Thursday, October 30, 2008

Do NOT Be Tempted!

Don't be tempted to skip the Training Needs Analysis. It's easy to claim we are busy or overworked or other. It is critical -- REQUIRED -- that a Training Needs Analysis must be conducted for all new training requests.

Too often (in my industry almost always) there is such a push for training salespeople when revenues are down, but executives don't believe there is any time to wait for proper planning and development to meet the need.

Let me assure you -- if you skip the Training Needs Analysis stage, your training will miss the mark and your training organization will rightly become an excuse for poor performance. There is no "winging it" with training.

As Julie Andrews said: start at the very beginning, it's a very good place to start. Let me rephrase that for our industry: start at the very beginning, with a Training Needs Analysis.

Wednesday, October 29, 2008

Abandon the Powerpoint

This year (2008) my team and I have been measuring our training successes with and without the use of Powerpoint visuals.

We measured several key statistical areas: Content, Instructor, Environment, and an Overall category.

When foregoing the Powerpoint visual, our Content scores are up 18%, Instructor scores are up just over 20%, Environment scores are up 9%, and the Overall category scores are up 17%.

In each case, the instructor(s) remained the same for both versions of training. No matter the instructor, each time we measured results, the scores were higher in all categories! We attribute the improvements due to an increased connection between the instructor and the trainees.

If you have conducted similar research, please let me know. Until then, get back in touch with your students -- Abandon the Powerpoint!

Tuesday, October 28, 2008

How dumb are your sales reps?

Wake up! Your sales reps are not dumb.

The question really is, "Why do so many sales execs treat them as if they are?"

Recently, I had the pleasure of working with some brilliant Fortune 50 salespeople in the Boston area.
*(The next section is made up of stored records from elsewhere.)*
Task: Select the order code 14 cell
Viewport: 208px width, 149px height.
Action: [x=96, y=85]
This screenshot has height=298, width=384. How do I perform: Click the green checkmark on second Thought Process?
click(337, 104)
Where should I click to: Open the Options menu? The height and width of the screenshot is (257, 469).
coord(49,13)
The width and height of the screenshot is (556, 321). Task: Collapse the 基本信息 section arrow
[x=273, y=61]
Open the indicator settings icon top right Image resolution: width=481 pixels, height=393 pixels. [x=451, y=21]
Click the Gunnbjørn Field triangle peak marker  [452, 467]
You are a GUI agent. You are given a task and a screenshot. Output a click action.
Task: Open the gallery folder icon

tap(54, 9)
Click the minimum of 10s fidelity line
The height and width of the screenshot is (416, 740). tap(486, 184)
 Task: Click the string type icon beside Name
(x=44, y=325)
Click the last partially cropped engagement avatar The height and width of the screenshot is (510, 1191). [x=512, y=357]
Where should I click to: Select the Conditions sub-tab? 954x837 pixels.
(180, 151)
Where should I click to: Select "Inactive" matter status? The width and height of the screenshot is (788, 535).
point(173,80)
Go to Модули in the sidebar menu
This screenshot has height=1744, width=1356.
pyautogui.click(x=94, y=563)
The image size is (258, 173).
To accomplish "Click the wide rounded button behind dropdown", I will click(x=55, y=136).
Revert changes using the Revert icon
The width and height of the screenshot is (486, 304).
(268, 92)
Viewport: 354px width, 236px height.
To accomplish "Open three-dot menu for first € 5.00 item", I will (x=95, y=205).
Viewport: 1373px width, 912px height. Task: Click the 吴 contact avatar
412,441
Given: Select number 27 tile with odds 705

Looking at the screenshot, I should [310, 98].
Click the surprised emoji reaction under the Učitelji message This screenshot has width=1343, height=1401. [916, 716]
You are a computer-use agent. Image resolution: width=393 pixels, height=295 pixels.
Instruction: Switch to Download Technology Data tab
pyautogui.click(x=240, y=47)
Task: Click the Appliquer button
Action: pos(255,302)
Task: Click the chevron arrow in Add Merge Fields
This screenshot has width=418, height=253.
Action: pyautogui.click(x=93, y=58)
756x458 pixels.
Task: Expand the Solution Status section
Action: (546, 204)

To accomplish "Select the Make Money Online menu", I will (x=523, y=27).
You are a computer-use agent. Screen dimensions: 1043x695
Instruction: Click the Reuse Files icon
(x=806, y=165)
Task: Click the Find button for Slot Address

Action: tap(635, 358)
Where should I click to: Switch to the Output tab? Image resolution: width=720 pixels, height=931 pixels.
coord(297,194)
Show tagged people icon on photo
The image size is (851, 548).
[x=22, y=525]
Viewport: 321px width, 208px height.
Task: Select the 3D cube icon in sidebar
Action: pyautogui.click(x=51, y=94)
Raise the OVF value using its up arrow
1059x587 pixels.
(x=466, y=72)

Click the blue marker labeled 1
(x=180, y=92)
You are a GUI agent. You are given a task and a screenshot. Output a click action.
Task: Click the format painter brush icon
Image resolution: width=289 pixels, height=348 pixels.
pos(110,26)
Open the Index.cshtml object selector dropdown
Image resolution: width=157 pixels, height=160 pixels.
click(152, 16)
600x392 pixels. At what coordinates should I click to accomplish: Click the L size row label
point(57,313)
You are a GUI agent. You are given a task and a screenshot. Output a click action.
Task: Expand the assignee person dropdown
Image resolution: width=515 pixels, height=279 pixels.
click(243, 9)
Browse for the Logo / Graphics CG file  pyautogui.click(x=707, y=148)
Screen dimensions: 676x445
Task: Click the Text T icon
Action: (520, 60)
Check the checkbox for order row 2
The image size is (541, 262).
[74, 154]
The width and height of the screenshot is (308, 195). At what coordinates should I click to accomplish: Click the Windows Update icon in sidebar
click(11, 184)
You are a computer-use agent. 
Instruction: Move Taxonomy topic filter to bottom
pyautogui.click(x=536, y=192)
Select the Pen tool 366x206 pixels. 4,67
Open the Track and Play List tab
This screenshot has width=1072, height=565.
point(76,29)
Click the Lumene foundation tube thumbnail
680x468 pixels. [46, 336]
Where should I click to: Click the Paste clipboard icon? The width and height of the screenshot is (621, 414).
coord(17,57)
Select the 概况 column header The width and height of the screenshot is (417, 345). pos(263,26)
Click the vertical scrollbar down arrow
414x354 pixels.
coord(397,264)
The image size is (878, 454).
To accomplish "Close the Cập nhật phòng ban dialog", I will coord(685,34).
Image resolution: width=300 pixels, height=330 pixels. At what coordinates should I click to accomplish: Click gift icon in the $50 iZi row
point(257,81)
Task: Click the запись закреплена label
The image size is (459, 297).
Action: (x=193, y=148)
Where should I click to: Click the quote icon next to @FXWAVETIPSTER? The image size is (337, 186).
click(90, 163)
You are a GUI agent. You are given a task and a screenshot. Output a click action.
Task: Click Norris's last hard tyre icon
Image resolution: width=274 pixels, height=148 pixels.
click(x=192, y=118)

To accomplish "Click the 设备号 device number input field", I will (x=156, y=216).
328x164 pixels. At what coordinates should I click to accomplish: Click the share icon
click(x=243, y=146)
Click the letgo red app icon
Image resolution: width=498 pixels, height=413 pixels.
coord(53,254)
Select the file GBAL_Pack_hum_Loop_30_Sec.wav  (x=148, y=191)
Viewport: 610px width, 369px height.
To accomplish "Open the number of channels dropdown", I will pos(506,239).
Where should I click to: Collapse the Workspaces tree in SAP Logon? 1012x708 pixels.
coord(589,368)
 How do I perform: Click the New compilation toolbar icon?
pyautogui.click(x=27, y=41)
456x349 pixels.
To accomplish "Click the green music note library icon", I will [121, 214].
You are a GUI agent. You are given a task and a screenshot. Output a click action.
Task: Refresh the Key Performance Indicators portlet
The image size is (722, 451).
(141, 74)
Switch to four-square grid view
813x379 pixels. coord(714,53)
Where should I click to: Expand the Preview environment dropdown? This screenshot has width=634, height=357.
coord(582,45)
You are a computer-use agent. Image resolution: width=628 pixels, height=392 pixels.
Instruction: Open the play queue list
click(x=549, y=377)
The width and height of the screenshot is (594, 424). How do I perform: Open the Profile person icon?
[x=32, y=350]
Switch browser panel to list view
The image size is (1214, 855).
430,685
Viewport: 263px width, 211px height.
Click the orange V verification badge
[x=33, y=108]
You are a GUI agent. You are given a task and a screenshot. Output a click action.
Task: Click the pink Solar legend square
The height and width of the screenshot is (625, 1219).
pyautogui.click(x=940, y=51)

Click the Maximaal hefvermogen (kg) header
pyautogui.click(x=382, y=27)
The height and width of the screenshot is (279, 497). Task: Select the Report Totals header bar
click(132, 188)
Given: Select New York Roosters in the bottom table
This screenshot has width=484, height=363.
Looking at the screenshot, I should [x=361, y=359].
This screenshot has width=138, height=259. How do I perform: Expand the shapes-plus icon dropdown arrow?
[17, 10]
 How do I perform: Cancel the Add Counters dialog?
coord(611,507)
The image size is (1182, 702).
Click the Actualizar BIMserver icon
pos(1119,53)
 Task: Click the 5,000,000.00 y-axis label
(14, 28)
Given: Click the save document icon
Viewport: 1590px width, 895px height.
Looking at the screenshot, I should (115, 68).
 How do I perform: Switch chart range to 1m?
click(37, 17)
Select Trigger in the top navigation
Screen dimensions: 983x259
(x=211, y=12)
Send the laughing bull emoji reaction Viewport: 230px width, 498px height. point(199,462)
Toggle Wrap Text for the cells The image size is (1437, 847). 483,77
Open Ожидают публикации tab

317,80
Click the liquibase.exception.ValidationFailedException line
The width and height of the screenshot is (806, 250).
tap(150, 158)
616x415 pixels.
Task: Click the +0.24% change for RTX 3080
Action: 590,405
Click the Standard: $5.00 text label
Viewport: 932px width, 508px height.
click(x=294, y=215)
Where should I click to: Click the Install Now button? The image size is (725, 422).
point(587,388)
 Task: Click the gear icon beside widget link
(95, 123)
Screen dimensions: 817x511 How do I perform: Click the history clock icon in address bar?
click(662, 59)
Almost to a person, they had this comment, "why are we being asked to sell the cool new cutting-edge services but are both: a) being paid better to sell the older services, and b) required to sell 80% of our quota on the older services before even making one penny on sales of the newer ones?"

Wow! Unfortunately, this disconnect exists in way too many sales organizations in our country. I see it with each organization I come in contact with and there is no excuse. Wall Street is kind for a day or less ... but will your company make the really tough decisions early enough to be around for that day?

Your sales reps will sell: a) what you pay them to, and b) what you tell them to -- so quit treating them as if they are dumb, they aren't. Set your incentives to drive the behaviors you want, then focus marketing and support efforts around THOSE behaviors.

Friday, October 17, 2008

Sell YOU

What a great idea - !! This morning I had the distinct pleasure of meeting Executives in/around the Boston area, thru a great tool called BlitzTime. Our guest speaker covered the 3 C's of Social Marketing. She did a great job, but in her introduction, she mentioned hating salespeople. I thought, WHAT?? Aren't we all in sales???? The question is rhetorical, the answer is yes.

Two of my all-time favorites on "Selling YOU!" are:

You, Inc, by Harry Beckwith and Christine Clifford Beckwith, and
Selling for Dummies, by Tom Hopkins

We are always selling ourselves whether we know it...or not.

Recently I joined the Basho Community, what a great site providing poignant information directed to the sales professional. A blog covering CEO M. Jeffrey Hoffman's recent interview with SellingPower Magazine provided advice to the new sales manager. Hoffman is a sales sage and I appreciate what he's doing for our industry. I must, however, disagree in principle with the approach he recommends for new sales managers.

Instead, espouse the "Sell YOU!" mentality. Many sales managers find themselves in their managerial role due to a promotion received as a highly successful salesperson. Guess what - that doesn't mean they are qualified, YET.

Take ownership of your new role by focusing on your strengths, sell YOU to your new team, lift them up to your standards, and help ALL of them succeed.